→ What the task requires
Could you print all the entries exactly?

→ Dataset records
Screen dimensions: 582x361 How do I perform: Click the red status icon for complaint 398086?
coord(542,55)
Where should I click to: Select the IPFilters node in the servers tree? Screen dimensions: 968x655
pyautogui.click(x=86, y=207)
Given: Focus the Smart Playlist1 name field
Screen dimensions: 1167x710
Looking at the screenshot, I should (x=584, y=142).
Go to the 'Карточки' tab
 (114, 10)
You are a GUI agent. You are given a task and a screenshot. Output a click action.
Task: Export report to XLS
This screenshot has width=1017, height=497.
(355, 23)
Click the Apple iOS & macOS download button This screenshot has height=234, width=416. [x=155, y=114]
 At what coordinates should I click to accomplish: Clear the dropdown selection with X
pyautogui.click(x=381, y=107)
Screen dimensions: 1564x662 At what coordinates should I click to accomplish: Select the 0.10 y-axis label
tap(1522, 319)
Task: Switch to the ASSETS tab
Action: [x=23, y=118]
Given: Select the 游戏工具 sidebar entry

→ Expected answer
Screen dimensions: 582x361 How do I perform: Click the red status icon for complaint 398086?
coord(542,55)
Where should I click to: Select the IPFilters node in the servers tree? Screen dimensions: 968x655
pyautogui.click(x=86, y=207)
Given: Focus the Smart Playlist1 name field
Screen dimensions: 1167x710
Looking at the screenshot, I should (x=584, y=142).
Go to the 'Карточки' tab
 (114, 10)
You are a GUI agent. You are given a task and a screenshot. Output a click action.
Task: Export report to XLS
This screenshot has width=1017, height=497.
(355, 23)
Click the Apple iOS & macOS download button This screenshot has height=234, width=416. [x=155, y=114]
 At what coordinates should I click to accomplish: Clear the dropdown selection with X
pyautogui.click(x=381, y=107)
Screen dimensions: 1564x662 At what coordinates should I click to accomplish: Select the 0.10 y-axis label
tap(1522, 319)
Task: Switch to the ASSETS tab
Action: [x=23, y=118]
Given: Select the 游戏工具 sidebar entry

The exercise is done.